“Hay un solo niño bello en el mundo y cada madre lo tiene”
(José Martí)
Ir a un juzgado es siempre una odisea, escuchar las historias, los problemas y los enredos puede ser desmotivador, pero siempre existen casos que, a pesar de lo complejo, pueden ser alentadores y nos dan, sin querer, una gran lección de coraje digna de imitar. Jéssica es una madre a prueba de balas, preocupada constantemente por su hija, por sus necesidades y problemas, que no son pocos. A pesar de todo se le ve entusiasta y con ganas de hacer bien las cosas. Ello es un gran aliciente para empezar un trabajo ordenado y exitoso.
A diferencia de ella, el esposo y padre de su hija, profesional exitoso y muy solvente, no tiene ningún interés en su familia. Su manera de criar y cumplir es diciendo: ¿Cuánto necesitas? Parece que con el dinero este señor soluciona todos sus “problemas”.
Como abogada de familia mi trabajo es solucionar los “conflictos” de mis patrocinados, entonces es gratificante que a algunos les solucionemos los problemas desde los bolsillos, que parece ser el único lenguaje que conocen.
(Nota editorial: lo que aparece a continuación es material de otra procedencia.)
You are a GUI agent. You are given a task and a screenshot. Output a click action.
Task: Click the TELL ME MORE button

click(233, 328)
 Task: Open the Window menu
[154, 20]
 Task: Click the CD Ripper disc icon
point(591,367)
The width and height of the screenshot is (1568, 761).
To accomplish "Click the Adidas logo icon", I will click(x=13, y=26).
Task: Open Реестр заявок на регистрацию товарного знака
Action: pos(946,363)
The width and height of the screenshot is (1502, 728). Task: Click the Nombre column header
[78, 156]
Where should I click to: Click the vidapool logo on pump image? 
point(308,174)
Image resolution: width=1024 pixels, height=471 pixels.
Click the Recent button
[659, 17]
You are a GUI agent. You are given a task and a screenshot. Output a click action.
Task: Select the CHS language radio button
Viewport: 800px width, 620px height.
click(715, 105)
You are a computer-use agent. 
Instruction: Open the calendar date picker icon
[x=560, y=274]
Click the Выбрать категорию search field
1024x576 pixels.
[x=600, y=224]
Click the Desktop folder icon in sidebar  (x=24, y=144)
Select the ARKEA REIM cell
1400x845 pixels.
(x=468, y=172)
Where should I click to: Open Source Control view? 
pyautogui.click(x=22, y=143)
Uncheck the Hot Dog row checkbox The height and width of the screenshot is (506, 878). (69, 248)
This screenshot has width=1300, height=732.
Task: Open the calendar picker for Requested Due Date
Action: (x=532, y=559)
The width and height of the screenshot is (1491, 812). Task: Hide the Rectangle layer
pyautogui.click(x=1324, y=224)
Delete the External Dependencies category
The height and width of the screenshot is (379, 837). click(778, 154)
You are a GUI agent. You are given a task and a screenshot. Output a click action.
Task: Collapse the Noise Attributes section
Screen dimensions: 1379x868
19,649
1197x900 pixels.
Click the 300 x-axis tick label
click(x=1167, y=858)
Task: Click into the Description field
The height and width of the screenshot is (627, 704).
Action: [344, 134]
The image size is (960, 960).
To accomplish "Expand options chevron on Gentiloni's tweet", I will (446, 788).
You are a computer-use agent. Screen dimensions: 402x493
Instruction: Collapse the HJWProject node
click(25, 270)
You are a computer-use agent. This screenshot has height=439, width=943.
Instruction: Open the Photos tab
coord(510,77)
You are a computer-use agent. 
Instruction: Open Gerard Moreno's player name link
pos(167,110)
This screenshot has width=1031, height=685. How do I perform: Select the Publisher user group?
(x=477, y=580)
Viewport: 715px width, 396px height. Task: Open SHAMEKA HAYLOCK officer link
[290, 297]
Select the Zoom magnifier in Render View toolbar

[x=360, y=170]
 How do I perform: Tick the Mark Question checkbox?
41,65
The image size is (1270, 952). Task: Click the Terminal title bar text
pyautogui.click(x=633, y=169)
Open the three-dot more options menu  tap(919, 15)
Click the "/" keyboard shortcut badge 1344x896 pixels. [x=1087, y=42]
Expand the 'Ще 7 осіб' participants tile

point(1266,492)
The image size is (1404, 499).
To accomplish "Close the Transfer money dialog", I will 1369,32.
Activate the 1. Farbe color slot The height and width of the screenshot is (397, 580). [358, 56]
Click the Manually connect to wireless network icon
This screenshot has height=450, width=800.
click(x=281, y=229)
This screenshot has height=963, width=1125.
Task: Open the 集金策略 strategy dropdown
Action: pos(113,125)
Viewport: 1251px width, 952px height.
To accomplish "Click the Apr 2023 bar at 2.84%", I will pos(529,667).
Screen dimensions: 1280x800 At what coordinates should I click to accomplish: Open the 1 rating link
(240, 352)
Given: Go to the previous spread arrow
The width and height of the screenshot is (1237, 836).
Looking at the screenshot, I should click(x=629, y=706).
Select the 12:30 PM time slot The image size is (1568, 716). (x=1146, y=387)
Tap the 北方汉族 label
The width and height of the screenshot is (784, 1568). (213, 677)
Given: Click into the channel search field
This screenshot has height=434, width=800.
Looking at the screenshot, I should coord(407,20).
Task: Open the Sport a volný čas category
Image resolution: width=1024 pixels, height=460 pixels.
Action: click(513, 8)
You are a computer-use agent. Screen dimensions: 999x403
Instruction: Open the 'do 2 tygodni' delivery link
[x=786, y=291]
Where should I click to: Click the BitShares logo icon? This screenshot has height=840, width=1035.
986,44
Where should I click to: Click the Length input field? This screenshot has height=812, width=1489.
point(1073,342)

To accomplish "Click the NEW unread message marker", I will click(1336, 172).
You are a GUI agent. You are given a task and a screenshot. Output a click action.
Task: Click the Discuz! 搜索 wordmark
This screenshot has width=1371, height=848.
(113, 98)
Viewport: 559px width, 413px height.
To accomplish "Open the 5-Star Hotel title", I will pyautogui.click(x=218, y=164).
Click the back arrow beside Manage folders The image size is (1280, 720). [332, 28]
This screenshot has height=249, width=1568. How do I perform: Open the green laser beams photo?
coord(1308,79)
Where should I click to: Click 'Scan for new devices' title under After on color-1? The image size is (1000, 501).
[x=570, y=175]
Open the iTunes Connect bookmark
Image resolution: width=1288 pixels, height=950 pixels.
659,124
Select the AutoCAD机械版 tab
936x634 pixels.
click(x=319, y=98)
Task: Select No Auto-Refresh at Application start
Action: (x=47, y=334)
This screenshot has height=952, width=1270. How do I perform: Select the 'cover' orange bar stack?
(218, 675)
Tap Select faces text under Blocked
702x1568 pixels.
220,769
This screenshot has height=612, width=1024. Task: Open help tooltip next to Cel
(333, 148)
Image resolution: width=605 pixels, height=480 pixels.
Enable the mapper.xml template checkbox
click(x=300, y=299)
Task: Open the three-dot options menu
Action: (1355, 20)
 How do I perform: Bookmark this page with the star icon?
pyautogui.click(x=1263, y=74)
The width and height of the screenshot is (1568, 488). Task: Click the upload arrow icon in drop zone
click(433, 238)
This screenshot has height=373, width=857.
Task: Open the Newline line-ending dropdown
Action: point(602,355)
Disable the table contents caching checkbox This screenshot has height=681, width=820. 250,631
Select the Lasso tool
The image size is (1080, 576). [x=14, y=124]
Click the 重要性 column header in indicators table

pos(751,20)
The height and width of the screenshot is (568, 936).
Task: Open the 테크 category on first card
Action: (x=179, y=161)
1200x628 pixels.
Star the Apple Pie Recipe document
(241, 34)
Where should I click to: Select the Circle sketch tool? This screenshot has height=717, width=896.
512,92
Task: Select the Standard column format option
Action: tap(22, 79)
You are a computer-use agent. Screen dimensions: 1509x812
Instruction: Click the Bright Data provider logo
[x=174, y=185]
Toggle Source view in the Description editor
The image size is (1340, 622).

A pesar de los maltratos, las humillaciones y el desprecio, Jéssica ha sacado fuerzas y empezó su proceso de alimentos. Desde nuestra oficina la hemos ayudado con las formalidades y hemos tenido un excelente resultado. Pero el mérito real es de ella, nosotros solo hemos sido un instrumento para que pueda alcanzar sus objetivos válidos y legítimos.
El caso de Jéssica es particular, necesita exclusividad para su hija, ha tenido que dejar su propia vida, sus aspiraciones y su carrera para dedicarse a ella. Lo hace con amor y dedicación, ha entregado su vida a esta causa. El problema es que algunas personas creen que su mayor fortaleza es una debilidad y que su dedicación es un desperdicio. Incluso quienes administran justicia no entienden con facilidad lo que significa dejar los propios sueños por un amor incondicional y desinteresado.
Ahora, con una sentencia favorable y acorde a sus necesidades reales, puede empezar una vida tranquila para ella y su hija. El acuerdo definitivo ha sido rápido, pero el emocional será algo más lento. Tanto maltrato no se olvida con facilidad. Ser madre es un sacrificio enorme, una gran bendición y privilegio. Ojalá todas pudieran tener, al menos, algo de Jéssica y este sería un mundo mejor. Hasta el próximo jueves.